Even from the sidewalk, it's excessively clear that a new, sprawling, elegant exhibition has moved into downtown’s Contemporary Arts Center (CAC). Kaplan Hall has been hung with a looming nimbus form made from thousands of white Styrofoam cups and backlit with a soft glow. This and two other floors have been turned over to Tara Donovan’s immense, organic sculptures.
Her work is characterized by the accumulation and arrangement of simple, vernacular materials such as clear drinking straws, paper plates or toothpicks at such a scale that they function organically in response to the more rigid architecture around them. In nearly every piece, an optical phenomenon happens where the brightness of the most external edges of a material plays against the shaded, deeper cavities. As you move around the objects, this interplay of reflection and shadow, surface and depth, travels with your gaze. It is a weird, totally compelling experience.
Donovan manages to activate materials previously considered mundane with this shifting quality.
“I have this interest in the way light behaves, the way light plays through transparent materials and also reflective materials,” she says. “It’s something that can shift as you move around, almost as an imagined landscape. That’s what I’m always looking for when I work with a material.

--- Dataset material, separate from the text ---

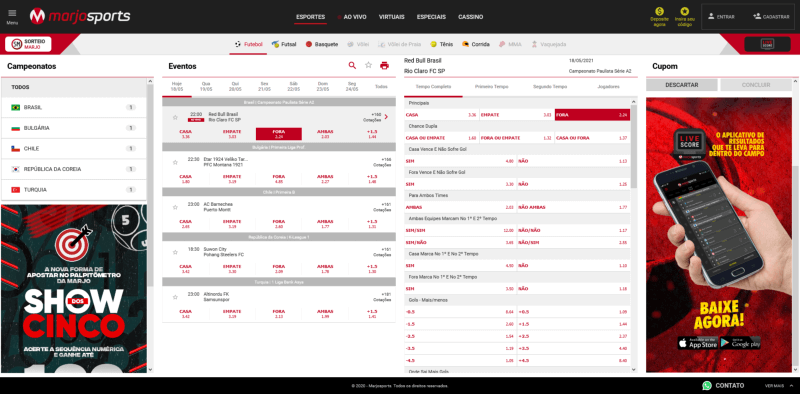Image resolution: width=800 pixels, height=394 pixels.
Task: Click the favorites star icon beside the search
Action: tap(368, 65)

That’s the draw.”
At age 40, the Williamsburg, Brooklyn-based Donovan has already been included in a Whitney Biennial, a solo exhibition at the Metropolitan Museum of Art and numerous solo projects in galleries and museums across the world. Most recently, she received a coveted MacArthur “genius” grant. Her new CAC show is adapted from a recent exhibition at Boston’s Institute of Contemporary Art.
In interviews with both Donovan and the CAC’s Director and Chief Curator Raphaela Platow, as well as frequent visits during the installation leading up to the resplendent exhibition’s opening, I’ve been able to get intimate looks at the artist and her work, how they function in the CAC and some of the visceral and conceptual experiences that the sculptures offer.
Donovan is a pleasant, talkative person who was perfectly happy to discuss the inner mechanics of the sculptures and her approach to making them. During the installation process she displayed sensitivity to how the works were lit, the conditions of the floor and the way some of the arrangements “trail off” into compositions that are often compared to nature.
Platow discussed this metaphor at length. She speculated that Donovan’s works are practically natural phenomena in their own right.
“I find it interesting that these plastic materials that she uses are surrogates for nature,” Platow says. “She mirrors nature with industrial materials, because there is no real separation anymore between the natural world and the man-made world. By now, nature as a separate entity doesn’t exist. Tara’s work talks about the merging and the inversion of these two worlds into each other. You see the plastic cup piece on the floor. Maybe that’s our ocean.”
Donovan doesn’t overstate the metaphysics surrounding the work, instead praising the materials themselves for their potential: “I choose a material that has a low profile, and that material dictates its final form,” she says. “I work with it to tease out its potential of being able to transcend itself. I use repetition and accumulation and often rely on the inherent quality of the material. These everyday materials are accessible and I’m inventing a new way of using them. At a point, I want my hand to disappear and it to seem like they could generate new forms on their own and expand indefinitely through the space.”
Her ambitions are extremely well realized in “Haze” from 2003, a wall packed nearly to the ceiling with translucent plastic drinking straws. At the opening reception, I watched visitors come across this piece and gasp, just like I did when I first saw it. So often Donovan is said to render her selected materials “transcendent,” but it is this work in particular that brushes with the sublime.
With “Haze” and many of the other works built directly onto the architecture of the spaces, the CAC can be proud of an exhibition that readily engages the problematic, strong personality of Zaha Hadid’s building.
This was one of Platow’s expectations in bringing this exhibition to Cincinnati.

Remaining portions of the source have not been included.